#### [Texte fourni]
════════════════════
La compétitivité des universités japonaises dans l'ère de la mondialisation

Réforme universitaire : le mirage de la compétitivité internationale

Société

Les universités japonaises ont indéniablement besoin de renforcer leur compétitivité au niveau international, mais pour mener à bien les réformes qui s’imposent elles doivent commencer par faire la différence entre ce qui est de l’ordre de la réalité et ce qui relève de l’imaginaire. Dans cet article, Kariya Takehiko, professeur de sociologie à l’Université d’Oxford, met l’accent sur les faiblesses de la « stratégie de mondialisation » de l’enseignement supérieur japonais.

Avant de me pencher sur le cas du Japon, je voudrais d’abord essayer de comprendre pourquoi la compétitivité internationale joue, d’une manière générale, un rôle aussi important dans l’enseignement supérieur. Pour mettre en parallèle les universités japonaises et celles de la Grande Bretagne, il faut absolument tenir compte des différences considérables qu’elles présentent en termes de contexte et de compétition internationale. Faute de quoi il est impossible de comparer les deux systèmes de façon satisfaisante.

Un décalage entre la réalité et l’imaginaire

Pour commencer, voyons ce qu’il en est de la compétition internationale ailleurs que dans l’enseignement supérieur. Personne ne met en doute l’évaluation de la compétitivité internationale d’un pays en ce qui concerne la productivité des entreprises, les capacités diplomatiques, le potentiel militaire ou le niveau scientifique et technologique. Et ceci parce que dans ce type  d’activités, il existe une « réelle » compétition qui implique un marché et des échanges avec une véritable concurrence au niveau international.
════════════════════
#### [Lignes de données]
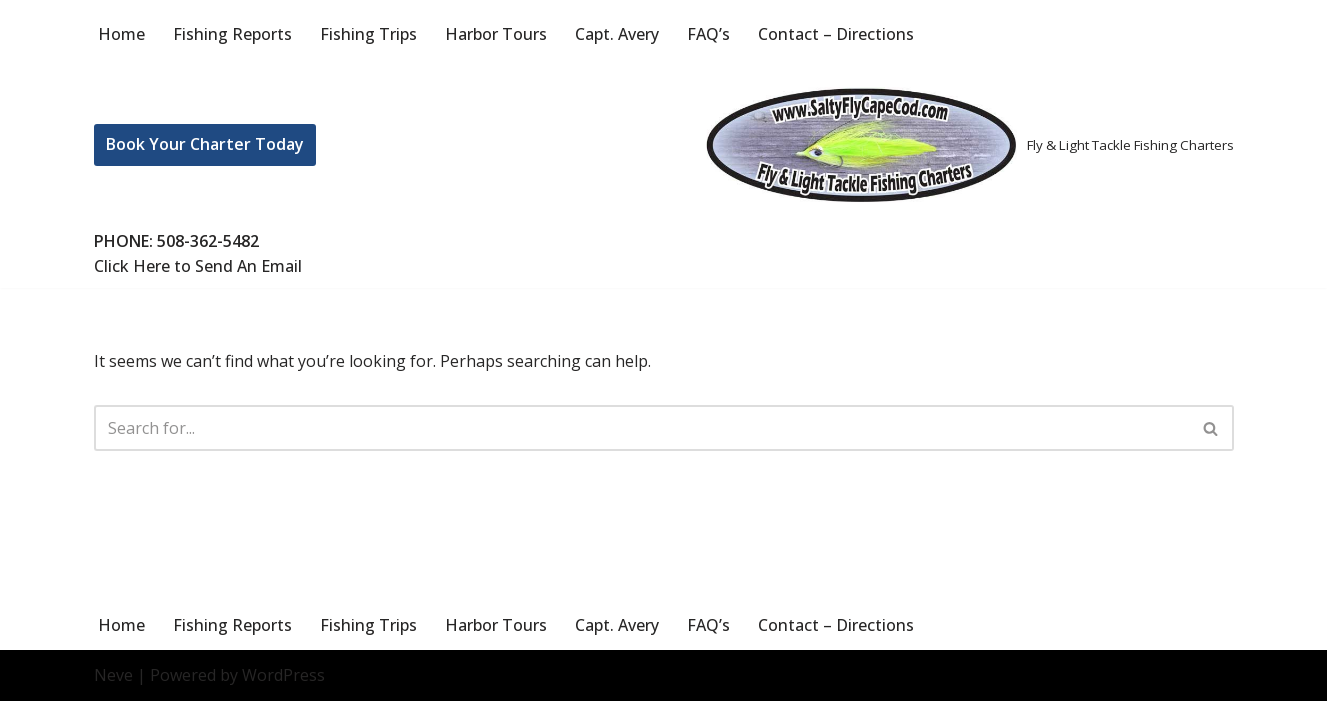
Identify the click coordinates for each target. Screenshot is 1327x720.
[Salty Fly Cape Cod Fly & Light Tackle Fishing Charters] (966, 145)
════════════════════
#### [Votre objectif]
Traduisez en anglais cette phrase du texte sur les universités japonaises : « Personne ne met en doute l’évaluation de la compétitivité internationale d’un pays en ce qui concerne la productivité des entreprises, les capacités diplomatiques, le potentiel militaire ou le niveau scientifique et technologique. »

#### [Corrigé]
No one questions the assessment of a country's international competitiveness with regard to business productivity, diplomatic capabilities, military potential, or scientific and technological level.